I have a friend who develops LED lighting solutions. One of his new products has a number of separate components and he asked me if I could do a video showing a “fly-by” of the components, and then a voice-over could be added describing each as it passes by.
My answer was “probably not”, because I have never shot video and have no equipment with which to capture a fly-by. But I promised to give it a go.
A first attempt involved just moving the camera over the components; a complete mess in every direction. Then I tried a swinging arm on a tripod, and that was a dismal failure too.
Next, there was this:
Two pieces of white card on the table, covered with some white fabric which I ironed to remove at least 20% of the creases. Stretched out the legs of a tripod and rested two of them on side rails. Placed the components on the table and then the photographer’s assistant (me) lifted the other leg to a horizontal position so that the photographer (me) could get manual focus on a component on the table. Then the dolly grip (me) moves the tripod down the rails, videoing the components along the way.

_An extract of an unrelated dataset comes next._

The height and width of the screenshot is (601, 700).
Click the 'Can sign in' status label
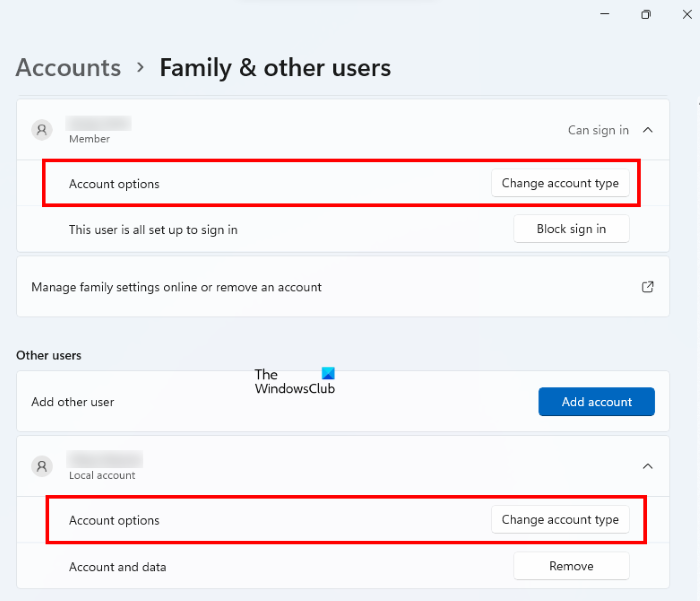pyautogui.click(x=598, y=130)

Then he does it again because the useless photographer (me) forgot to set the video running.
After an initial few runs the director (me) decided that the camera was too far away from the table and the lighting was crap. In addition, the tripod/metal sliding surface was sticky as hell and smooth moving was impossible.
So then we moved to a refined design:
Two lights, with gorillapods, were borrowed from neighbour Nik, but these were not sufficient; so the lighting technician (me) had to follow the camera down the track with a hand-held light as the dolly grip (me) pulled the contraption along. The sliding friction was partially solved by the assistant grip grease monkey (me) who covered both rails (and one of the cats by mistake) with white grease.

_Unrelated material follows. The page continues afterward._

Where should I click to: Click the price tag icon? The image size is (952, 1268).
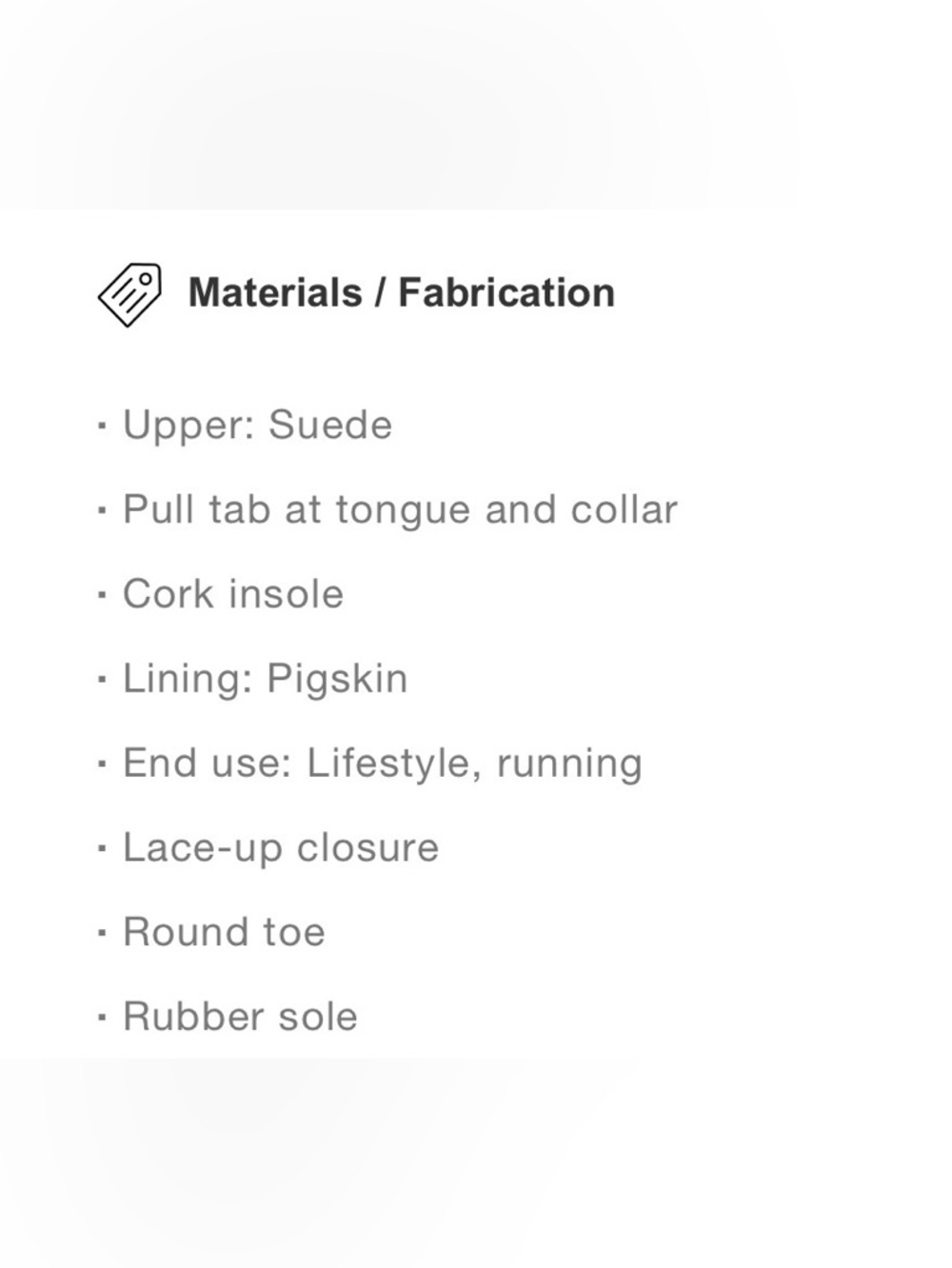(129, 294)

Finally, there were problems in lining up the final position such that the camera stopped exactly over the main LED light. This was solved with stop bolts in the rack and another tripod which was set up such that the moving arm could finish resting upon it and ensure an aligned shot.
A couple of hours of fucking about and I had something I could put in Lightroom. And the result? Not great. Even greased rails do not make for a smooth slide and the trip is noticeably jerky. Plus the camera steadfastly refused to expose to the level of brightness I required. At least I could do something about the latter.

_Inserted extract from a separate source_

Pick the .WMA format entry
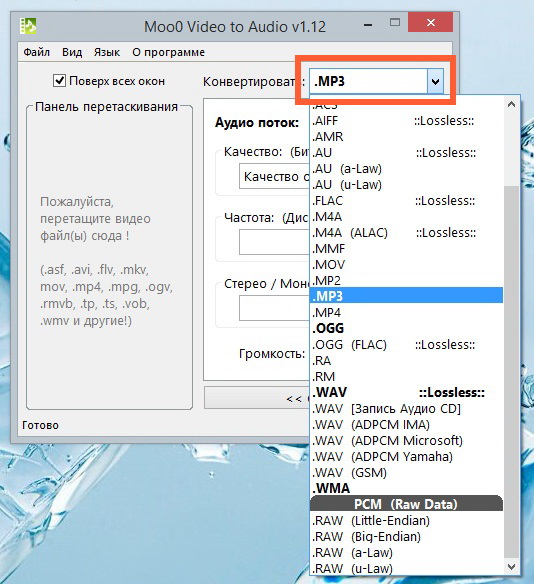The image size is (534, 584). 406,488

Lightroom 4 has a weird way of handling video. You can look at it, crop it and make some basic processing adjustments. But if you want to something more elegant, you have to do something not at all elegant. You make a frame capture from your video, and then open that in the develop module. Then you play with the settings (in my case boosting exposure and blacks and adding some clarity); and then you synchronise the settings between the still and the video; and the video is updated to reflect the changes. Easy once you know how.
I can’t show you the final video because the detail of the components are a closely guarded secret (maybe); but if I did show it to you I pretty much guarantee you would suggest I had wasted an afternoon.